Un premier thème concerne la visualisation graphique des connaissances médicales avec un travail original
concernant un langage iconique dénommé VCM (visualisation de connaissances médicales) pour les
monographies des médicaments. Ce projet a paru très novateur et original aux membres du comité
d’évaluation. Ce travail a donné lieu à diverses publications et à un brevet international, déjà acquis par un
groupe industriel important. Le deuxième thème s’intéresse à la représentation des connaissances issues des
guides de bonnes pratiques pour l'aide à la décision thérapeutique (projet ASTI) en cours d'industrialisation. Le
troisième thème concerne la comparaison des spectres antibactériens des antibiotiques (projet Antibiocarte)
avec un développement d'un site web en cours d'évaluation par une vingtaine de médecins.
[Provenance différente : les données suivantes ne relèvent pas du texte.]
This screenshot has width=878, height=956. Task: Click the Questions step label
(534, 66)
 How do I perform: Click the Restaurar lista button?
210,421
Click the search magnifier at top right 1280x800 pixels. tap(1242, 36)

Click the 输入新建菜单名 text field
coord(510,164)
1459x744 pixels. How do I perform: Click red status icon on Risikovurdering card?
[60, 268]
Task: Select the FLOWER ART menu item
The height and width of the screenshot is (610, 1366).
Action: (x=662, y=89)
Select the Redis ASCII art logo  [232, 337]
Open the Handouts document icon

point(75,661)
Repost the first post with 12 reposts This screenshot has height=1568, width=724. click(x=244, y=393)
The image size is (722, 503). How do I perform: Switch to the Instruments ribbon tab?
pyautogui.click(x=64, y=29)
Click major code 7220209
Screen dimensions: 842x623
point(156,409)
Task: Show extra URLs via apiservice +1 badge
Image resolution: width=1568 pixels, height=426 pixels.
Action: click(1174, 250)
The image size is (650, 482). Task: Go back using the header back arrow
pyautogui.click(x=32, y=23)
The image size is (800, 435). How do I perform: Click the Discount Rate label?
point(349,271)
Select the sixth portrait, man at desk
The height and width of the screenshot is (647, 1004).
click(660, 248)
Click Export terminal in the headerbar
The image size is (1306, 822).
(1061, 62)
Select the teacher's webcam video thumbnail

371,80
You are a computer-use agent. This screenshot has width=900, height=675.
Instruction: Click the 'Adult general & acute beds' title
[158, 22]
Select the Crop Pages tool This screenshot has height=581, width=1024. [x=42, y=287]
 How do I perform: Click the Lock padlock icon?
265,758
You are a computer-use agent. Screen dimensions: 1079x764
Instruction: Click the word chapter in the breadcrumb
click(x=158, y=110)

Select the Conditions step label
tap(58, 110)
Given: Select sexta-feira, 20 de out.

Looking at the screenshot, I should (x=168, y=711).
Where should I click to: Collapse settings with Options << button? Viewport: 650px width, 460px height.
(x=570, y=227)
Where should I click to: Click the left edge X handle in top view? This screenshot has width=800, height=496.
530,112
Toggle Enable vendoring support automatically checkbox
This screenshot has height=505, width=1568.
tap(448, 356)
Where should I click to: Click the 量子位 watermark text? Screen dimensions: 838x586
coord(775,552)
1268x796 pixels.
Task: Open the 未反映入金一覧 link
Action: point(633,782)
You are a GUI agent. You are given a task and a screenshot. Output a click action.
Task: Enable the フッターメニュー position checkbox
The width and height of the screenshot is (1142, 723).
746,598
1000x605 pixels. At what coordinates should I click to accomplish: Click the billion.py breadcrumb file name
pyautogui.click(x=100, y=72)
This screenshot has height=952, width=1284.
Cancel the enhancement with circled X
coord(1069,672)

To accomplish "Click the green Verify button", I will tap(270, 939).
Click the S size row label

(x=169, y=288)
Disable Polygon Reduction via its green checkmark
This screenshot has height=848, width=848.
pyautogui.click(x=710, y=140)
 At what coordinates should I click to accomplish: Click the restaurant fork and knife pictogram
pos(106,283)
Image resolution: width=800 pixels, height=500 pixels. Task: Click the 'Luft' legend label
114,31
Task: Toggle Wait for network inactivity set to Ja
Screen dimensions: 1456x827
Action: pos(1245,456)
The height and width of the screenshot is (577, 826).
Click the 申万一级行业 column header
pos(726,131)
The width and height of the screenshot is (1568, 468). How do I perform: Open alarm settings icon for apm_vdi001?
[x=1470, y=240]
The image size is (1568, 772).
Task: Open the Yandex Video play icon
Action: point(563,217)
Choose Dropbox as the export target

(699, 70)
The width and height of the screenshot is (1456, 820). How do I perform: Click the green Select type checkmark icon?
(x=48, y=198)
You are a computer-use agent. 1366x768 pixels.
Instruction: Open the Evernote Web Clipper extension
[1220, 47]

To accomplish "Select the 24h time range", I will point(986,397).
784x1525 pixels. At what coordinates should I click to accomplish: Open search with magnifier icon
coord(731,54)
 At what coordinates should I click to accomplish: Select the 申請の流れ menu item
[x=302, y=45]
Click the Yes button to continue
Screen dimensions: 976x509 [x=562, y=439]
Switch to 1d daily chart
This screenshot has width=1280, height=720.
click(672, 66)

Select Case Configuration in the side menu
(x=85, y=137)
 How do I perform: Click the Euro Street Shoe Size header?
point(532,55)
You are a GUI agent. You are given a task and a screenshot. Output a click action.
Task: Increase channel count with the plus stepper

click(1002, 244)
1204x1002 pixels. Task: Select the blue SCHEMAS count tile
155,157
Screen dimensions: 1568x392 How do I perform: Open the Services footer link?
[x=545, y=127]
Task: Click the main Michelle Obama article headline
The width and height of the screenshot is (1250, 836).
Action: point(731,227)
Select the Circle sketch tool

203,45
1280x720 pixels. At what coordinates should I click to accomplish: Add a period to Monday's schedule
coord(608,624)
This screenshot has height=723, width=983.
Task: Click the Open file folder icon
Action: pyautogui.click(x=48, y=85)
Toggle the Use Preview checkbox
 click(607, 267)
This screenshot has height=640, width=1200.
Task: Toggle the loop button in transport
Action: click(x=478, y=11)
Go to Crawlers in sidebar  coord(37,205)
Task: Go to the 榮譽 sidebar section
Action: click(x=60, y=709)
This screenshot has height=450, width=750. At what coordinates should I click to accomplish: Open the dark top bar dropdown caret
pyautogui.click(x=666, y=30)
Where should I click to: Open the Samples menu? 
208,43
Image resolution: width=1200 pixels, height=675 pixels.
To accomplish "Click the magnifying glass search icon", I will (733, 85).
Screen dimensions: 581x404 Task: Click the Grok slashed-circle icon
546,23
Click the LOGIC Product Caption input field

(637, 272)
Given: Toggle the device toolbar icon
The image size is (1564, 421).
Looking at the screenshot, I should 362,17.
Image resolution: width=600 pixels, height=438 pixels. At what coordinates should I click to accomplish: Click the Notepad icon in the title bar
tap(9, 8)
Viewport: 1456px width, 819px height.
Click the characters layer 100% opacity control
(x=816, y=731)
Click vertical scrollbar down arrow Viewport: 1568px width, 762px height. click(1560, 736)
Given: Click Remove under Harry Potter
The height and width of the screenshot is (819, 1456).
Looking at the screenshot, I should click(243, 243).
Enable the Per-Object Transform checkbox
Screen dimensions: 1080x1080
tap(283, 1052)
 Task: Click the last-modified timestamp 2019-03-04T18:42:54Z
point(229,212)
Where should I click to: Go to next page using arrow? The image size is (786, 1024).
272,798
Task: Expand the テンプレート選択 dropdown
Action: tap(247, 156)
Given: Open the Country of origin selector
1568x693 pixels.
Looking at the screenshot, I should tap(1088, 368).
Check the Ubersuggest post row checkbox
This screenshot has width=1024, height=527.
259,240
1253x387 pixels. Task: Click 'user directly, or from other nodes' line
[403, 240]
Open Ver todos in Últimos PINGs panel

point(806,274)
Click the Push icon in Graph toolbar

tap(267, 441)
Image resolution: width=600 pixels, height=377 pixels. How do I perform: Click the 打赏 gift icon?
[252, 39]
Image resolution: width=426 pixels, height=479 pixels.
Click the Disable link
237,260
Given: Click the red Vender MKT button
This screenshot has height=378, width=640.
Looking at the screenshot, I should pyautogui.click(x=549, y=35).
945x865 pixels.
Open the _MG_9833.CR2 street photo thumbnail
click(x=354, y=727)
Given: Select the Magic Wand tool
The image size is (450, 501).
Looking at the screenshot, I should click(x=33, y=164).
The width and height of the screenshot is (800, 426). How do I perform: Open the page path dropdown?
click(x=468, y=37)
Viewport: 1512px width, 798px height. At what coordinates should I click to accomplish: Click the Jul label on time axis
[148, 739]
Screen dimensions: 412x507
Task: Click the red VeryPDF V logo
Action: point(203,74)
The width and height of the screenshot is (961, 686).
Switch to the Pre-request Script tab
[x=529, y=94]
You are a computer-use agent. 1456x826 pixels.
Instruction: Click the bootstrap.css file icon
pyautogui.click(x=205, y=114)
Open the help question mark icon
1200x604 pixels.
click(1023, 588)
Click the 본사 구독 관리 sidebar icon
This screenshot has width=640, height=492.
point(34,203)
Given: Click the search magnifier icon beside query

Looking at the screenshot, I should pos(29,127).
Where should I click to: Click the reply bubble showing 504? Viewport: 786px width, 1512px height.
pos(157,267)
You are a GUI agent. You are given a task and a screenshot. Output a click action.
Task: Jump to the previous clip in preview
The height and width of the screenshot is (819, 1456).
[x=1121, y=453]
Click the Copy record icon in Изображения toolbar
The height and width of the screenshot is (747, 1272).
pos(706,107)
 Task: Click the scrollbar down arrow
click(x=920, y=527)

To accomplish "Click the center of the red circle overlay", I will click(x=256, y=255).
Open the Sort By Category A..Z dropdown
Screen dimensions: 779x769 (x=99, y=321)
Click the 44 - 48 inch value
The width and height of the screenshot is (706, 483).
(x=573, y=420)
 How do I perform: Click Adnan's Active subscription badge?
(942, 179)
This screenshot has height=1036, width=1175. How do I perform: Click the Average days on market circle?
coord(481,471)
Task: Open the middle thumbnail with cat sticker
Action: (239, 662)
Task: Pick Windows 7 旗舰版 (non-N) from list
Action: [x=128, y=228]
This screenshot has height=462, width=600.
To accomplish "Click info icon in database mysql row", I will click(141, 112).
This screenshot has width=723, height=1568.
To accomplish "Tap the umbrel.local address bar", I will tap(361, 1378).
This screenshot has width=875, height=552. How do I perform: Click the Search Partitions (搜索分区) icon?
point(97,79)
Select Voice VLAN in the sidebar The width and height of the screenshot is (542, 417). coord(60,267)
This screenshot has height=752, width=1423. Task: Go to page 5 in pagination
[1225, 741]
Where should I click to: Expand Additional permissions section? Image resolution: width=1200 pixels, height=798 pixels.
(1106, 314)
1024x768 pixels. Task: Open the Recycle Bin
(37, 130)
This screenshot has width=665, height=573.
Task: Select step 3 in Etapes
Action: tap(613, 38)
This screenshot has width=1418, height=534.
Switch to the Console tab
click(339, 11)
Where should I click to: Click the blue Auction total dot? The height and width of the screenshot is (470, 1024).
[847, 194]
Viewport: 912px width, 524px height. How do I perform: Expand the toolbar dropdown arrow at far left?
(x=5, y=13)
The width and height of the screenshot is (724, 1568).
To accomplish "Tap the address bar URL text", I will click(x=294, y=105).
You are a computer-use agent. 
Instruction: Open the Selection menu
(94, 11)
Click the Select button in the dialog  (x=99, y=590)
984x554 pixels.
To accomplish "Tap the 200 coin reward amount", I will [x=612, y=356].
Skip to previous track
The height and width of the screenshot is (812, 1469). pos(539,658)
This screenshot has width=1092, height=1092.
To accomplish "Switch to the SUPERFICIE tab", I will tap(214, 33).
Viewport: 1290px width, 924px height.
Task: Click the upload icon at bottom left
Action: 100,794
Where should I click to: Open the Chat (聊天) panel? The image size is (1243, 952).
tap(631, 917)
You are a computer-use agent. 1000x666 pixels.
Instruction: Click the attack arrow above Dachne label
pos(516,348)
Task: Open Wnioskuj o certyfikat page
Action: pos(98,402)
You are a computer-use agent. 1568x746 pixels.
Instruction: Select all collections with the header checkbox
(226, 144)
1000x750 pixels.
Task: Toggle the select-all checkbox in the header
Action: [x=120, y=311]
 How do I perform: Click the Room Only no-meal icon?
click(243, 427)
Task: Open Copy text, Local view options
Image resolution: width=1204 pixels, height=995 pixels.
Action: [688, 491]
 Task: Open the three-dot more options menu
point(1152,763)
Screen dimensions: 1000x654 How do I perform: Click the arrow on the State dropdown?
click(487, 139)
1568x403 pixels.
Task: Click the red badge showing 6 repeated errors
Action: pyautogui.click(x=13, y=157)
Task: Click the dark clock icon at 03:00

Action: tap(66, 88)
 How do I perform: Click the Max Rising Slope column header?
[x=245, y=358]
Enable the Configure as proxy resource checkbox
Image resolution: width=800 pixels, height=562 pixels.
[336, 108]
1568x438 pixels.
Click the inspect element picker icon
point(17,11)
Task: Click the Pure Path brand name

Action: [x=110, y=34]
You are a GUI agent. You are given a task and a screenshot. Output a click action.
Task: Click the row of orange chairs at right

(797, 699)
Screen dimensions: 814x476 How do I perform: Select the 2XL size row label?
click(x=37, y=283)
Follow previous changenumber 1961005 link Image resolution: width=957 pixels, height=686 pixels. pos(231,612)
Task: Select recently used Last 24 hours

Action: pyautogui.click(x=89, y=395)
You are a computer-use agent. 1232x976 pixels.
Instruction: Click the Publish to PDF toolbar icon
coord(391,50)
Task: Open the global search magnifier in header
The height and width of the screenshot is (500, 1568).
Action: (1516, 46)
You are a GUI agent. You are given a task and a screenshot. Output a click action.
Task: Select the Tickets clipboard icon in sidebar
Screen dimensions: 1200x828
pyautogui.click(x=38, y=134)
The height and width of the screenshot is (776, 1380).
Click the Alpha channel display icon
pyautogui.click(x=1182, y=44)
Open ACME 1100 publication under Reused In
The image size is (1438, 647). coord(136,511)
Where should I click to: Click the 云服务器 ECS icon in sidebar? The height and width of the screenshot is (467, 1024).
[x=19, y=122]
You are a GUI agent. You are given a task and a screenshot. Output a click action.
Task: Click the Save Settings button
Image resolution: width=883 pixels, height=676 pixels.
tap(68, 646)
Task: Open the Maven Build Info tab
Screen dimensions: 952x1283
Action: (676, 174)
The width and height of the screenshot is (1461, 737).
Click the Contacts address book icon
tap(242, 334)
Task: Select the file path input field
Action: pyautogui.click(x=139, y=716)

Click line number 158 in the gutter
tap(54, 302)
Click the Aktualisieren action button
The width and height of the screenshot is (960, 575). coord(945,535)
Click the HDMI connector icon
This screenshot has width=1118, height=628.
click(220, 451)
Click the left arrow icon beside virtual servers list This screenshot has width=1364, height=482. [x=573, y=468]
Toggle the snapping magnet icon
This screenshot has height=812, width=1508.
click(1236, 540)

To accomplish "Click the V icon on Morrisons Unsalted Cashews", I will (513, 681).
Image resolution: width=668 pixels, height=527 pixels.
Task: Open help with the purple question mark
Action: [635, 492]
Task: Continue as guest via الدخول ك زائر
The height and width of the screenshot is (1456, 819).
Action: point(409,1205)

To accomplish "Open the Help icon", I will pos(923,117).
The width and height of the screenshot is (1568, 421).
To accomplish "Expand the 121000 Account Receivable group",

Le quatrième
thème porte sur l'étude du raisonnement thérapeutique des médecins et des patients.
Pour le prochain quadriennal, les thèmes précédents seront poursuivis et généralisés. Le comité d’évaluation
soutient cette orientation qui est très cohérente avec les travaux antérieurs et les compétences de l'équipe qui
se renforce par l’arrivée d’une MCU-PH de Paris 6. Il recommande, mais sans obligation, que ce développement
appliqué s'accompagne d’un travail théorique fondamental sur les langages iconiques (langage VCM) avec les
chercheurs du second axe. Cette orientation devrait permettre l'obtention de résultats originaux dans chaque
axe et également renforcer leurs synergies.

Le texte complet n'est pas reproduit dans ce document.